= Dual interest rates =

Dual interest rates refers to a policy implemented by central banks which aims to influence lending rates independently of deposit rates as a means of stimulating economic activity. Policies similar to this have long been a feature of Chinese monetary policy. More recently dual interest rates have been introduced by the European Central Bank (ECB), under its TLTRO II scheme as an unconventional monetary policy. More aggressive use of these policies has been suggested as an effective alternative to negative interest rates, quantitative easing (QE) and forward guidance.

== Historical context ==
Central banks have always operated with a number of different interest rates. Historically, the Federal Reserve has relied on two interest rates, the discount rate, and the federal funds rate. The federal funds rate is the primary policy rate, which is aimed at determining money market rates, at which banks lend to each other. In conventional central banking, the discount rate is set above the policy rate, as a disincentive to banks who are in need of short-term liquidity. Under a policy of dual interest rates, however, central banks determine the quantity of credit they will make available to the banking system at an interest rate which is sufficiently attractive to encourage them to make new loans.
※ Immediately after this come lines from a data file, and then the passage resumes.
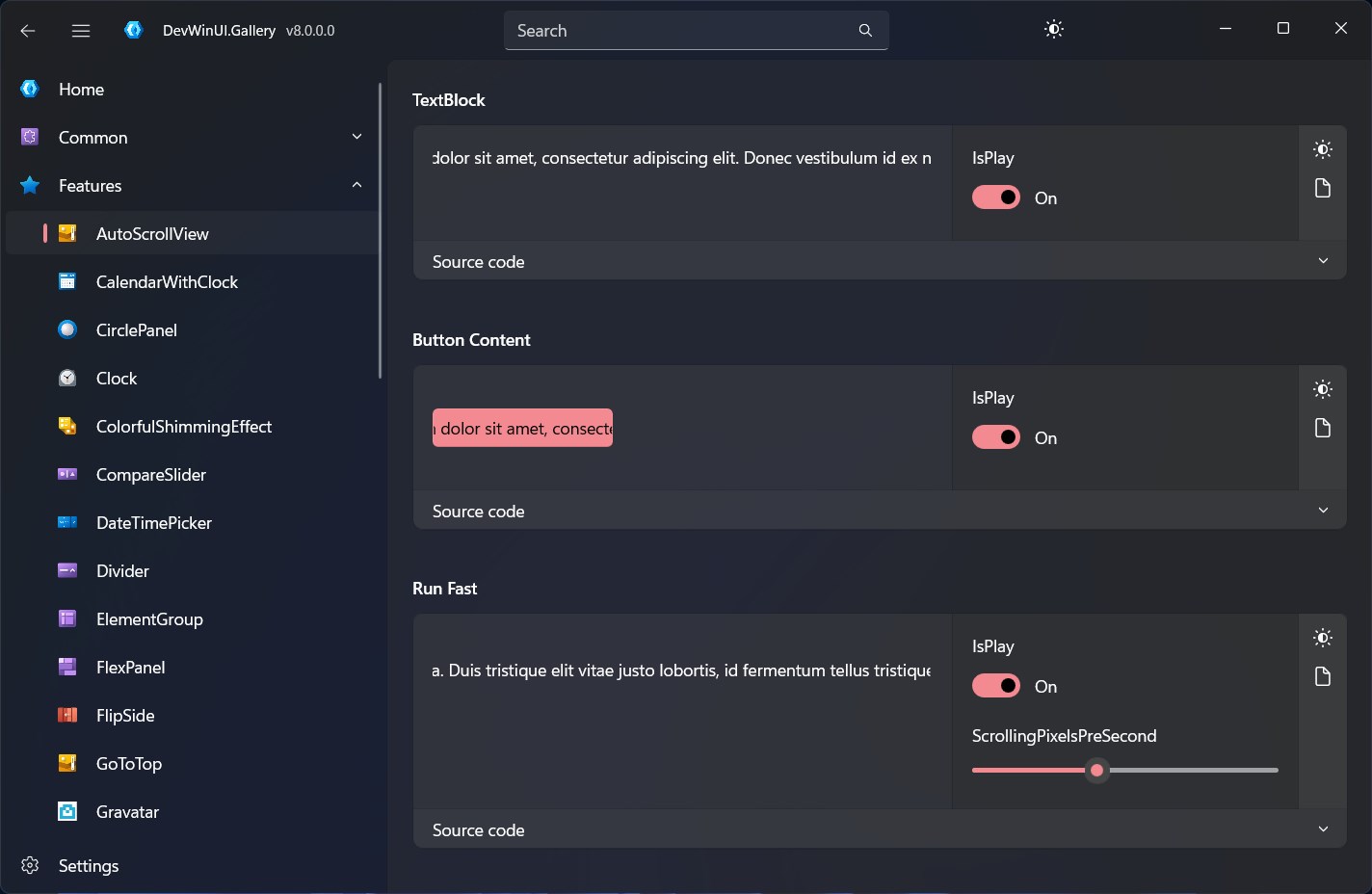Screen dimensions: 1372x894
Task: Disable IsPlay switch in Run Fast sample
Action: click(996, 686)
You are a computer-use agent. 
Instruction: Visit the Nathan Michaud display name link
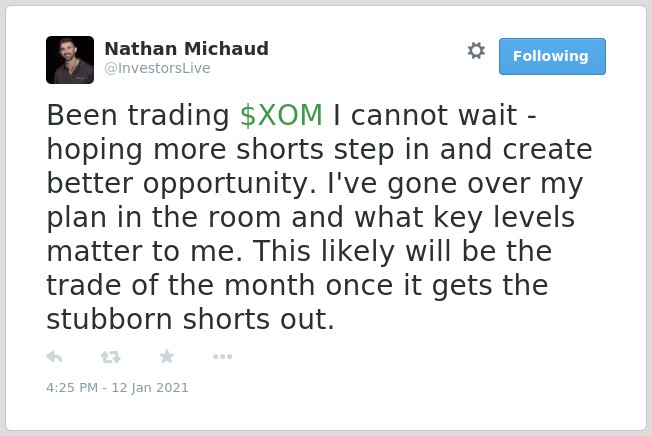coord(187,49)
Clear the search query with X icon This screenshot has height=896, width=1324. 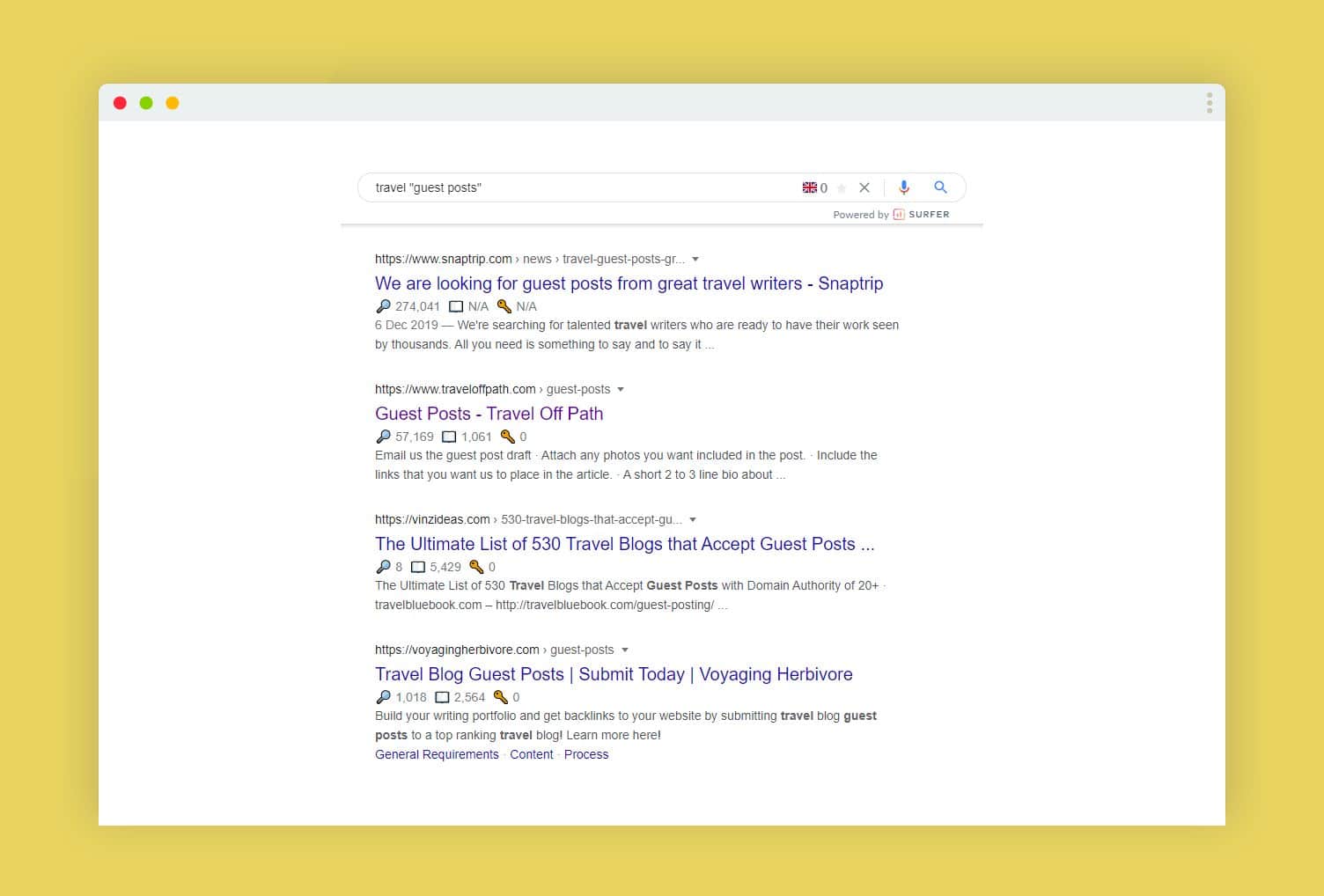[x=864, y=187]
Under the ECB’s TLTRO III scheme, banks could obtain access to funds from the ECB at a rate as low as -1%, that is, -50 basis points below the standard deposit rate. Access to these favourable terms is contingent on banks making new loans (except for mortgage lending). Research by the ECB has found that the introduction of dual rates "had a strong positive effect on bank credit provision during the COVID-19 crisis, helping to sustain economic activity [and was not] accompanied by excessive risk-taking".

== Supporters ==
Recognition of the monetary power of dual interest rates is relatively recent. Oxford economics professor, Simon Wren-Lewis, advocated the policy for the ECB in July 2019, suggesting that the ECB could cut rates for borrowers well below the lower bound, while keeping interest rates for depositors at the lower bound. Harvard University’s and Bank of England's MPC member Megan Greene suggested that the ECB could use dual interest rates to offset an apparent weakening of the European economic outlook, citing work by the Irish economist, Eric Lonergan, which argues that the ECB’s TLTRO was the most significant monetary innovation since the Great Financial Crisis, due to the possibility of deploying dual interest rates.
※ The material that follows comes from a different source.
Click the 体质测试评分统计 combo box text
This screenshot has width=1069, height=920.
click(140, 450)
In the EU, a growing number of academics, bankers, and activist organisations have advocated for the ECB to introduce "green dual rates" as a means to encourage bank lending towards energy-efficiency and renewables projects. ECB President Christine Lagarde has repeatedly said she was interested in this concept.

== Concerns ==
The main concern with dual interest rates is the potential impact on the central bank’s balance sheet. If the interest rate at which the targeted loans are made to banks falls below the interest rate which the central bank earns on reserves, the operation would cause a decline in the central bank’s net interest income. Mario Draghi, has argued that the impact on central banks’ profitability should not be a consideration in monetary policy, what matters is the effect on inflation. Other economists have expressed concern about banks’ ability to game dual interest rates.